The input START
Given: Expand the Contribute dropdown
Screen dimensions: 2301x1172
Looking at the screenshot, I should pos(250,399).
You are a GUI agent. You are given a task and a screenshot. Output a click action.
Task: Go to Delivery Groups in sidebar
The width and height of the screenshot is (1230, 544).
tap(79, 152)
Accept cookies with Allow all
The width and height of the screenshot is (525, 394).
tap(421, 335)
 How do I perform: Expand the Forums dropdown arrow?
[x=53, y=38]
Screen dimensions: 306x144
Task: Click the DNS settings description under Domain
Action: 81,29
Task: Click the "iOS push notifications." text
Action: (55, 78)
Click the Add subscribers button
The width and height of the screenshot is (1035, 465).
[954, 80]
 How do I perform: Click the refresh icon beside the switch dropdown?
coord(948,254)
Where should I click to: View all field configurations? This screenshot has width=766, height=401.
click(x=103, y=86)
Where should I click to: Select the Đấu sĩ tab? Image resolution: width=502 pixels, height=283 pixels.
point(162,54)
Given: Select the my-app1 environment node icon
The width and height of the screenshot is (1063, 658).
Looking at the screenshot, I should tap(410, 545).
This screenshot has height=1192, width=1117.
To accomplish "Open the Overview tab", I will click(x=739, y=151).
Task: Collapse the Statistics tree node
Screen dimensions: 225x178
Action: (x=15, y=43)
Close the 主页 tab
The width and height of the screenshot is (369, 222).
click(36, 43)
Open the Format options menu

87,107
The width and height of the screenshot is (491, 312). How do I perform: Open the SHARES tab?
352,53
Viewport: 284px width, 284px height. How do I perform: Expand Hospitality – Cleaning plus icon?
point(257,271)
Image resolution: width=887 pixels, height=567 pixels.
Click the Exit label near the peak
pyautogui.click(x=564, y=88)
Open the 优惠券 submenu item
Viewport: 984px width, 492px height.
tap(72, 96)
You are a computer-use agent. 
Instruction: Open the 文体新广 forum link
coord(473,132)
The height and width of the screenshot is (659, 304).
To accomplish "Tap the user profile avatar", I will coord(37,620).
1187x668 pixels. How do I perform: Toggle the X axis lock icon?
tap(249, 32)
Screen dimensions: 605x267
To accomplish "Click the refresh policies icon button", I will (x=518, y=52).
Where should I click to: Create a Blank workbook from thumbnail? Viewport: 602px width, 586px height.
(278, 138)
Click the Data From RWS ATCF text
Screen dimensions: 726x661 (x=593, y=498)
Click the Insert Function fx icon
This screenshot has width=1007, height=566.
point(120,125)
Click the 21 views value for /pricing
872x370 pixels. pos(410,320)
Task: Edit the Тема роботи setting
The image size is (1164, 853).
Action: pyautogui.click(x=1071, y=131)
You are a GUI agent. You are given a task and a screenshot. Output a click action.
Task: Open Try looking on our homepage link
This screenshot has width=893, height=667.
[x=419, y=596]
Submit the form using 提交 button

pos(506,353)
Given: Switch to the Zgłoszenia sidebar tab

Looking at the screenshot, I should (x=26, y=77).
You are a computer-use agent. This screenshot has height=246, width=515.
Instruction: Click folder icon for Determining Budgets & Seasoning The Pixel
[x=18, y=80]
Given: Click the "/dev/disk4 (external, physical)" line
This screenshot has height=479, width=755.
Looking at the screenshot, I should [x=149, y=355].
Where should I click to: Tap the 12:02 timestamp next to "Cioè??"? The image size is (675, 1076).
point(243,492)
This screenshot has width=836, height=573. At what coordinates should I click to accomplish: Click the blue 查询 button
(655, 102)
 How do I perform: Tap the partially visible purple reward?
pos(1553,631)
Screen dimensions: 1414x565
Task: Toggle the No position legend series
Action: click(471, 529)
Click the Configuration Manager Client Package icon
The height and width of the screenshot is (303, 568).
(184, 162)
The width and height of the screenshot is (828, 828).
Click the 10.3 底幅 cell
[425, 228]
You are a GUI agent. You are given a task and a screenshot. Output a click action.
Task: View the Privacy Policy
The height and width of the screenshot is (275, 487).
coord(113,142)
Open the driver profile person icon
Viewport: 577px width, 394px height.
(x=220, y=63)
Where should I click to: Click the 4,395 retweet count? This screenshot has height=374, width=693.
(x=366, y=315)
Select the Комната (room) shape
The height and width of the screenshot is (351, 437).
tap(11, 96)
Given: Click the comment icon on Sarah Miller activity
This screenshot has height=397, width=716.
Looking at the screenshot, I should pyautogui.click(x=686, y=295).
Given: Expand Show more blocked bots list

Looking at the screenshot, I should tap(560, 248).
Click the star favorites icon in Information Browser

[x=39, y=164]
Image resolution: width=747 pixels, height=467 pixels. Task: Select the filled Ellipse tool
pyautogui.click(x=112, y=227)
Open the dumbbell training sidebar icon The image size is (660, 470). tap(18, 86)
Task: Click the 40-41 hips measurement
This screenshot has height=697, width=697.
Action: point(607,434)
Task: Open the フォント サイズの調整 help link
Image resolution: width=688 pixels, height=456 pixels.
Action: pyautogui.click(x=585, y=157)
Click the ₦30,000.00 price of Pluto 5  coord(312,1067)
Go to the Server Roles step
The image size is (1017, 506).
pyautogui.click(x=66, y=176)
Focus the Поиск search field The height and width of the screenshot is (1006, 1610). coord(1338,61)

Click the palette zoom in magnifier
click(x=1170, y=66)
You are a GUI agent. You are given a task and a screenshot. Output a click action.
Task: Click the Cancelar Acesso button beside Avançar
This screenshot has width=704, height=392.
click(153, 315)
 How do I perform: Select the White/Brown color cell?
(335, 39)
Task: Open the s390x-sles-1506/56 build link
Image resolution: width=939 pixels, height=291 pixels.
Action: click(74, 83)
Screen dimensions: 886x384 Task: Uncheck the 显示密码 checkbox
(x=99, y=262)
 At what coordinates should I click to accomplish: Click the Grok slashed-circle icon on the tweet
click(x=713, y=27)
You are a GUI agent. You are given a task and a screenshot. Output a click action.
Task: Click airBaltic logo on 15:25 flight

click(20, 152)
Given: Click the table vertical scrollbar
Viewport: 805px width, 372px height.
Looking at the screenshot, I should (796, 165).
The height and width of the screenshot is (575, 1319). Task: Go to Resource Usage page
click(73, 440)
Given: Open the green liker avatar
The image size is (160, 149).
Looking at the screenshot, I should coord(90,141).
The input END
* Problem statement: From the entries above, show each line that includes the string "will".

* Problem solution:
To accomplish "Open the Overview tab", I will click(x=739, y=151).
To accomplish "Tap the user profile avatar", I will coord(37,620).
To accomplish "Click the refresh policies icon button", I will (x=518, y=52).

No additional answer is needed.